People seem to have a hard time grasping the idea of anything being outside two "traditional" genders, in the Western world at least. So instead you can be labelled as a freak, as going through a "phase" or as doing it for the attention. "Oh you're a girl that likes to dress more like a guy? Oh so you're a tomboy. Don't worry, you'll grow out of that." Except you don't grow out of this "phase" but rather you grow into it. You have to feel your way almost blindly while people tell you that you're wrong or you're being silly. It's an identity that you have to find because you need to know who you are and trampling it down and pretending it doesn't exist, solves nothing and causes plenty of problems. It's okay though because if you're the one forced to trample your identity down, you'll be the one going through the pain and the heartbreak! You don't have to worry about upsetting other people with your "silly" notions.

Minor rant/tangent aside, I am transgender. I am in that blind searching phase but I've wandered down the guy end of the spectrum. Born female (I refuse to call myself by the gendered G- and W-words because using them in relation to myself makes me physically ill), going god knows where but the it involves male pronouns (he/his/him) and a wonderful name change to Max. Technically, I've gone with a gender neutral name but it does have more masculine leanings so it suits me just fine.

Aside from being frustrated by people who can't grasp this or don't want to, I actually was getting to a point here somewhere that I'm sure I'll remember in a second if I let my brain kick into gear rather than typing on automatic.

Supplied information ▸
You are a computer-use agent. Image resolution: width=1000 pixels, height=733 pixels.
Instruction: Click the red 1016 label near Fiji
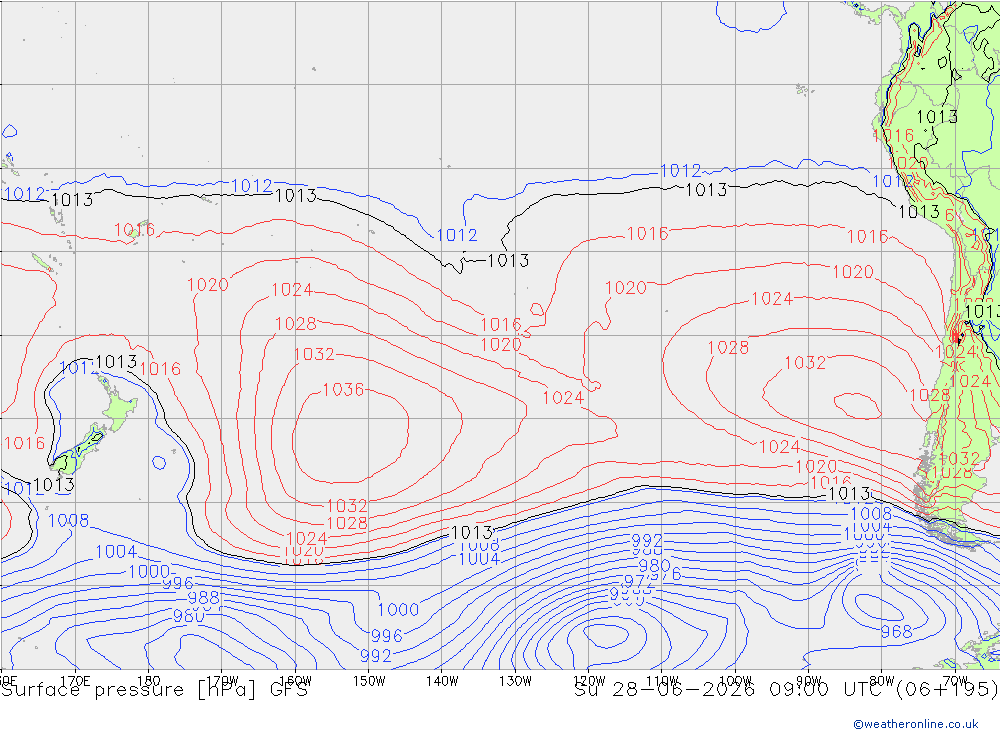pyautogui.click(x=135, y=230)
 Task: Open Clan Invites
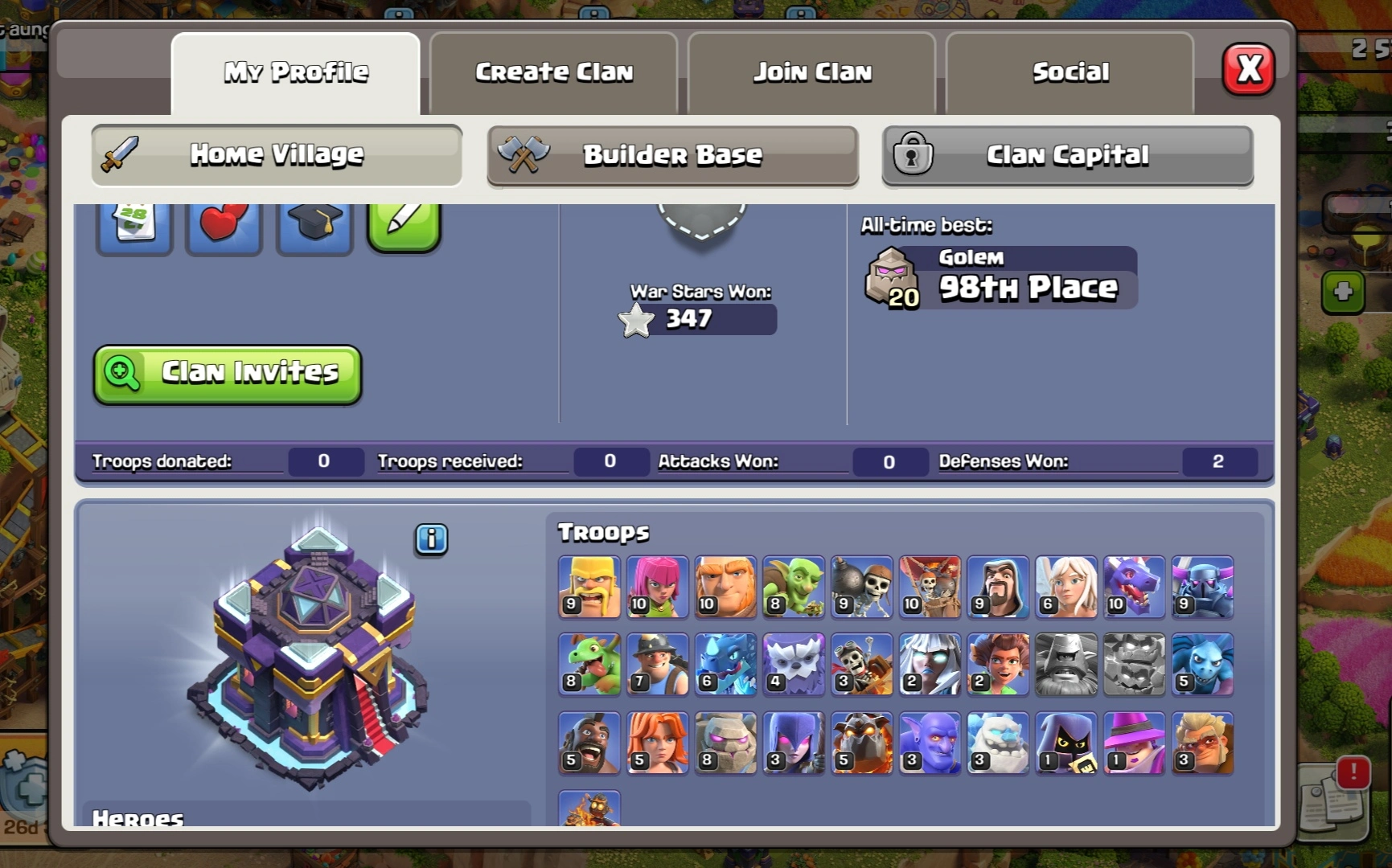coord(228,374)
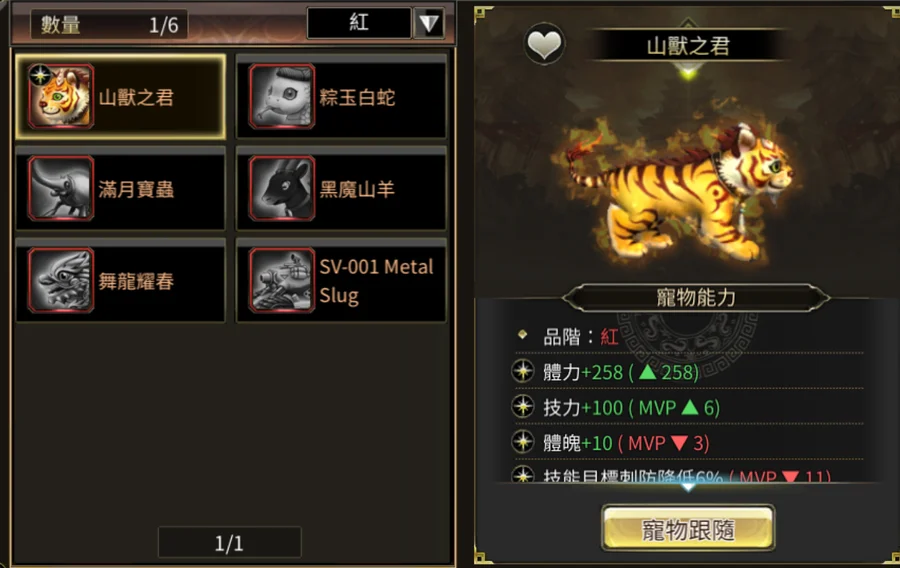Toggle the heart favorite button

tap(544, 44)
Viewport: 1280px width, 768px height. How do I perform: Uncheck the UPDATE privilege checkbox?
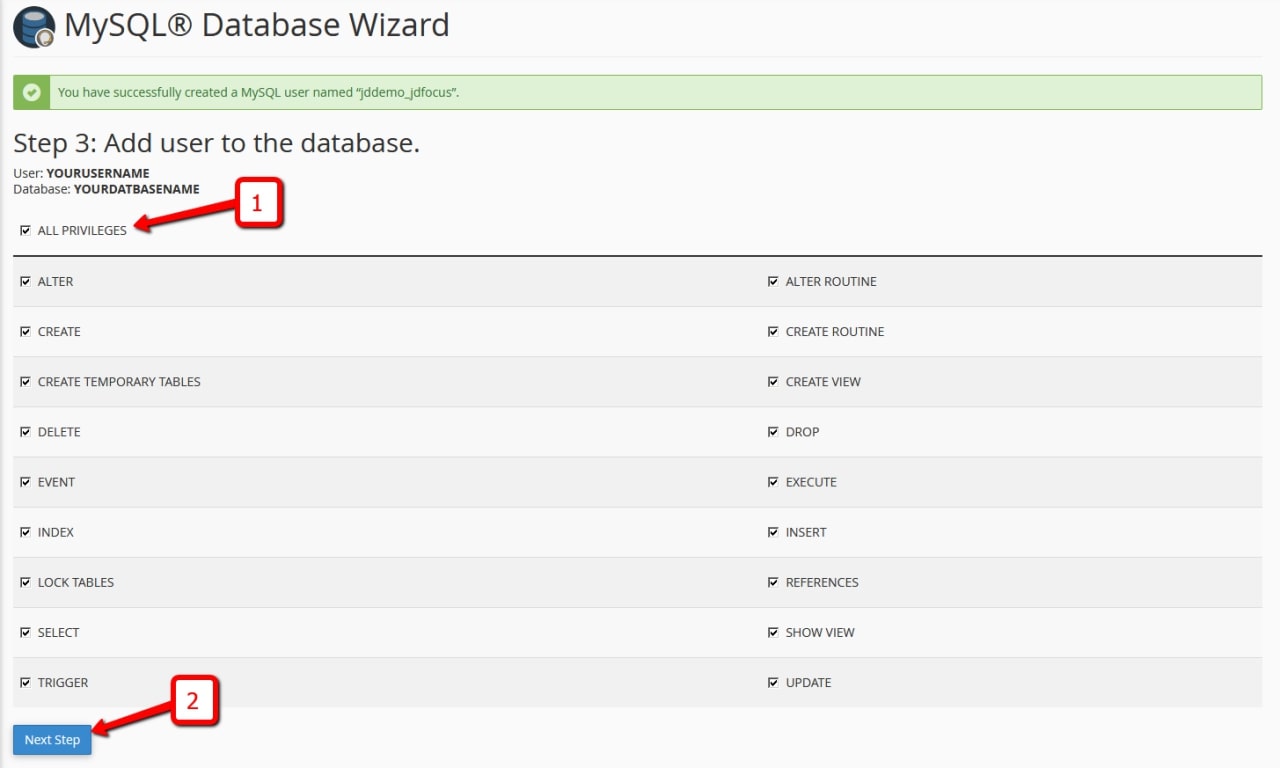pyautogui.click(x=773, y=682)
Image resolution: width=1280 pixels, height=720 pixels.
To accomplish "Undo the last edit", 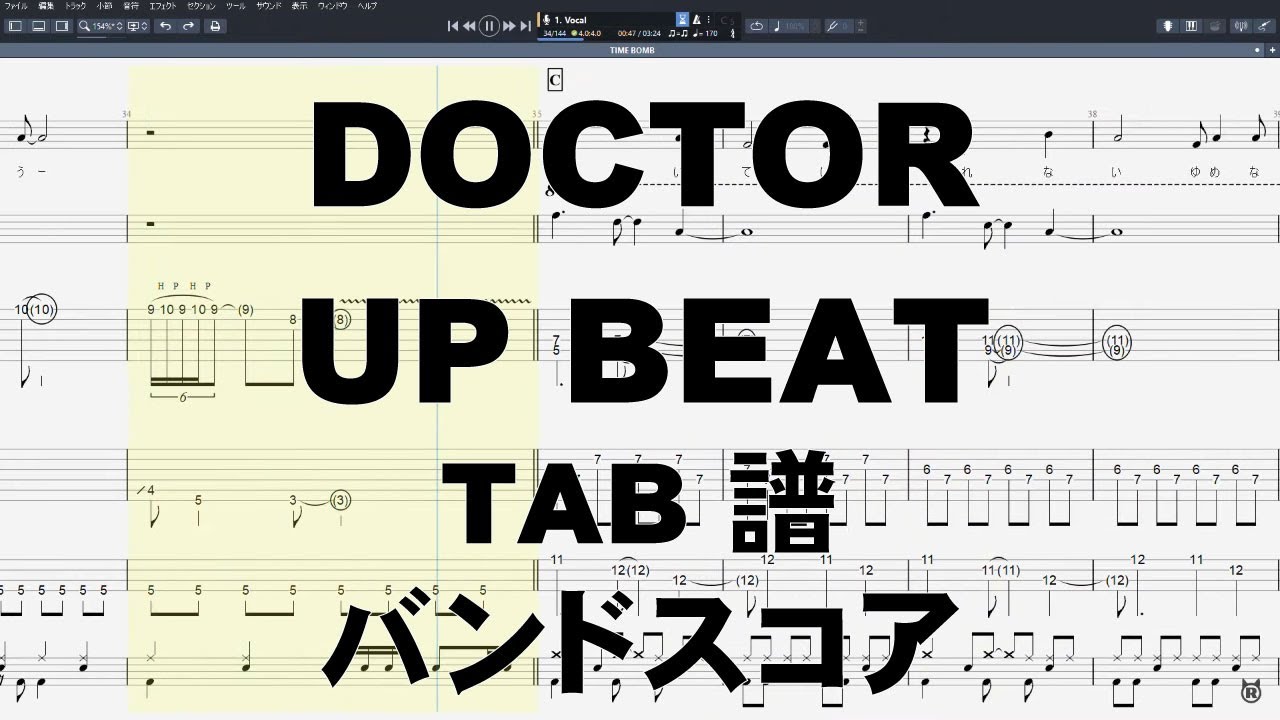I will tap(166, 26).
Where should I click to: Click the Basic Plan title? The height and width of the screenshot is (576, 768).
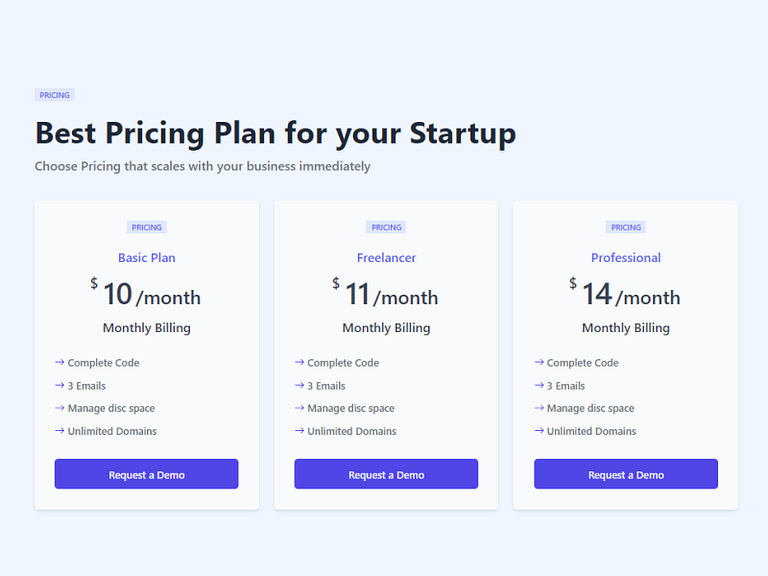click(x=146, y=258)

Task to carry out ▸
In the text about gender identity, what new name has the writer chosen?

Answer in full ▸
Max.